#include < stdlib.h>
#include < unistd.h>
#include < string.h>
#include < stdio.h>
#include < fcntl.h>
#include < sys/stat.h>
#include < sys/types.h>
// Setting the checkpoint file from withing the process
// This can also be done via the -C argument to mosrun
int setCheckpointFile(char *file) {
int fd;
fd = open("/proc/self/checkpointfile", 1|O_CREAT, file);
if (fd == -1) {
return 0;
}
return 1;
}
// Triggering a checkpoint from within the process
int triggerCheckpoint() {
int fd;
fd = open("/proc/self/checkpoint", 1|O_CREAT, 1);
if(fd == -1) {
fprintf(stderr, "Error doing self checkpoint \n");
return 0;
}
printf("Checkpoint was done successfully\n");
return 1;
}
int main(int argc, char **argv) {
int j, unit, t;
char *checkpointFileName;
int checkpointUnit = 0;
if(argc < 3) {
fprintf(stderr, "Usage %s < checkpoint-file> < unit> \n", argv[0]);
exit(1);
}
checkpointFileName = strdup(argv[1]);
checkpointUnit = atoi(argv[2]);
if(checkpointUnit < 1 || checkpointUnit > 100) {
fprintf(stderr, "Checkpoint unit should be > 0 and < 100\n");
exit(1);
}
printf("Checkpoint file: %s\n", checkpointFileName);
printf("Checkpoint unit: %d\n", checkpointUnit);
// Setting the checkpoint file from within the process (can also be done using
// the -C argument of mosrun
if(!setCheckpointFile(checkpointFileName)) {
fprintf(stderr, "Error setting the checkpoint filename from within the process\n");
fprintf(stderr, "Make sure you are running this program via mosrun\n");
return 0;
}
// Main loop ... running for 100 units. change this loop if you wish
// the program to run do more loops
for( unit = 0; unit < 100 ; unit++ ) {
// Consuming some cpu time (simulating the run of the application)

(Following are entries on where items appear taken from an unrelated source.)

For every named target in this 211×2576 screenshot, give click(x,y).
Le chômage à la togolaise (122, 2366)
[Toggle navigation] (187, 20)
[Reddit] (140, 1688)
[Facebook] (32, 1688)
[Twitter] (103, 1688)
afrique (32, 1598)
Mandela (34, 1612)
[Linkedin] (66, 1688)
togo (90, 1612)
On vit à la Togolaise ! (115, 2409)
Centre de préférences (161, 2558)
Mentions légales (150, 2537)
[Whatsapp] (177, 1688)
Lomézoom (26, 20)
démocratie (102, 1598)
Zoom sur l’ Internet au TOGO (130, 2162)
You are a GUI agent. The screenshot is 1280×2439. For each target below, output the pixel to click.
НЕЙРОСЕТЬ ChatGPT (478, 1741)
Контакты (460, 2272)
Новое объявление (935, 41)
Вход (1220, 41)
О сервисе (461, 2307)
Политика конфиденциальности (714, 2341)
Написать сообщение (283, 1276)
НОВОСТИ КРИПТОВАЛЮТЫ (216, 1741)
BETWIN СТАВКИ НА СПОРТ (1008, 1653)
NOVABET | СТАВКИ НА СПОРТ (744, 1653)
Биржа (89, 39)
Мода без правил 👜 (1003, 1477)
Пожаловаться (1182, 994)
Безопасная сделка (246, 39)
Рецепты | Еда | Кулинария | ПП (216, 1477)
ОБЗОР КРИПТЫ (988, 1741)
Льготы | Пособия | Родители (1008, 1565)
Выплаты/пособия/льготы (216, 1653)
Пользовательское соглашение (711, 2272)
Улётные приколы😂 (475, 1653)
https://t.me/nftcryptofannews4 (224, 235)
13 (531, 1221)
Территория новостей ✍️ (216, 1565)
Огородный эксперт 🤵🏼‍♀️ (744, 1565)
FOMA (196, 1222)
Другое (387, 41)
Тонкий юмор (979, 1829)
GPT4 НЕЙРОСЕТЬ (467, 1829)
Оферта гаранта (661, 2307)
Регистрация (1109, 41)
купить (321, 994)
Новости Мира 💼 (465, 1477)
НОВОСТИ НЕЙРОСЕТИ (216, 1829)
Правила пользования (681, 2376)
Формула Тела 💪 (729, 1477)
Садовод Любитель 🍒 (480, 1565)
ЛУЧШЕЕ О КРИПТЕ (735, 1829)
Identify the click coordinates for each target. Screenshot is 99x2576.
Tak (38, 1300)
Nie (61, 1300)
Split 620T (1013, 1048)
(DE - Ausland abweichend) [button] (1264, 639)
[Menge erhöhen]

// Change the number below to cause each loop to consume more (or) less time
for( t=0, j = 0; j < 1000000 * 500; j++ ) {
t = j+unit*2;
}
printf("Unit %d done\n", unit);
// Trigerring a checkpoint request from within the process
if(unit == checkpointUnit) {
if(!triggerCheckpoint())
return 0;
}
}
return 1;
}
To compile: gcc -o checkpoint_demo checkpoint_demo.c
To run: mosrun checkpoint_demo
A typical run:
> mosrun ./checkpoint_demo ccc 5
Checkpoint file: ccc
Checkpoint unit: 5
Unit 0 done
Unit 1 done
Unit 2 done
Unit 3 done
Unit 4 done
Unit 5 done
Checkpoint was done successfully
Unit 6 done
Unit 7 done
Unit 8 done
^C
The program triggered a checkpoint after unit 5.
The checkpointed file was saved in ccc.1.
After unit 8 the program was killed.
To restart:
> mosrun -R ccc.1
Checkpoint was done successfully
Unit 6 done
Unit 7 done
Unit 8 done
Unit 9 done
Unit 10 done
...
The program was restarted from the point right after it was checkpointed.